**Document text**:
When you are setting up an ASP.NET Core pipeline, order matters more than most developers realize. A common question I get from engineers new to minimal APIs is this: should you call UseRouting() before MapGet() or the other way around?

The short answer is: UseRouting() must come before your endpoint mappings such as MapGet(), MapPost(), or controller registrations. Let’s look at why this matters.

What UseRouting() Actually Does

UseRouting() is the middleware that matches the incoming HTTP request to the correct endpoint based on the routing table. Without it, ASP.NET Core has no idea which endpoint is supposed to handle the request.

If you place your MapGet() or MapControllers() calls before UseRouting(), the runtime will not be able to properly connect routes to handlers. You will usually end up with a 404, even though you wrote the route correctly.

A Broken Example

Consider this snippet:

var app = builder.Build();

app.MapGet("/hello", () => "Hello World");
app.UseRouting();

app.Run();

At first glance, it looks fine. But when you hit /hello in the browser, you get a 404. Why? Because the routing middleware was added after the endpoint was already registered. The endpoint metadata never reached the part of the pipeline responsible for matching requests.

The Correct Order

Here is the right way:

var app = builder.Build();

app.UseRouting();

app.MapGet("/hello", () => "Hello World");

app.Run();

In this version, UseRouting() is invoked early enough to prepare the routing table. The endpoint handler then plugs into that pipeline correctly, and /hello responds as expected.

Personal Take

I often see junior developers shuffle middleware around until the app “just works.” While that may solve the immediate problem, it usually means they do not yet understand how the pipeline flows.

Expert tip: When in doubt, remember this order:

  1. Routing setup (UseRouting)
  2. Middleware that acts on routes (auth, CORS, etc.)
  3. Endpoint registrations (MapGet, MapControllers, etc.)

This pattern is not just convention. It ensures your middleware runs in the correct order and keeps the application predictable.

[Stored data]
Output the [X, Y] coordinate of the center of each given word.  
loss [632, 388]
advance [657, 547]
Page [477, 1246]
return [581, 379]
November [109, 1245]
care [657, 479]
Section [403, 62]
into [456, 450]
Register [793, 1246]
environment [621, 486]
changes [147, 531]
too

**Work task 1**: Retype the passage of the article on routing order in ASP.NET Core from "UseRouting() is the" up to and including "the route correctly.".
**Work task 2**: Write a continuation of the article on routing order in ASP.NET Core, picking up after its final sentence.

**Written answer 1**:
UseRouting() is the middleware that matches the incoming HTTP request to the correct endpoint based on the routing table. Without it, ASP.NET Core has no idea which endpoint is supposed to handle the request.

If you place your MapGet() or MapControllers() calls before UseRouting(), the runtime will not be able to properly connect routes to handlers. You will usually end up with a 404, even though you wrote the route correctly.

**Written answer 2**:
Closing Thoughts

So, should you use UseRouting() or MapGet() first? Always place UseRouting() before your endpoint mappings. That single decision prevents mysterious 404s and ensures your middleware pipeline behaves as intended.

The pipeline in ASP.NET Core is powerful, but only if you respect the order. Once you understand why the order matters, you will spend less time chasing down confusing routing bugs and more time building features that matter.

About the Author

Abhinaw Kumar is a software engineer who builds real-world systems: from resilient ASP.NET Core backends to clean, maintainable Angular frontends. With over 11+ years in production development, he shares what actually works when you're shipping software that has to last.

Read more on the About page or connect on LinkedIn.

Frequently Asked Questions

Do I need UseRouting in minimal APIs?

Yes. Even in minimal APIs, UseRouting is required to build the routing table before endpoint mappings like MapGet or MapPost can work.

What happens if I call MapGet before UseRouting?

You will often see 404 errors because the route handlers are not connected to the request pipeline correctly.

Does order matter for UseEndpoints too?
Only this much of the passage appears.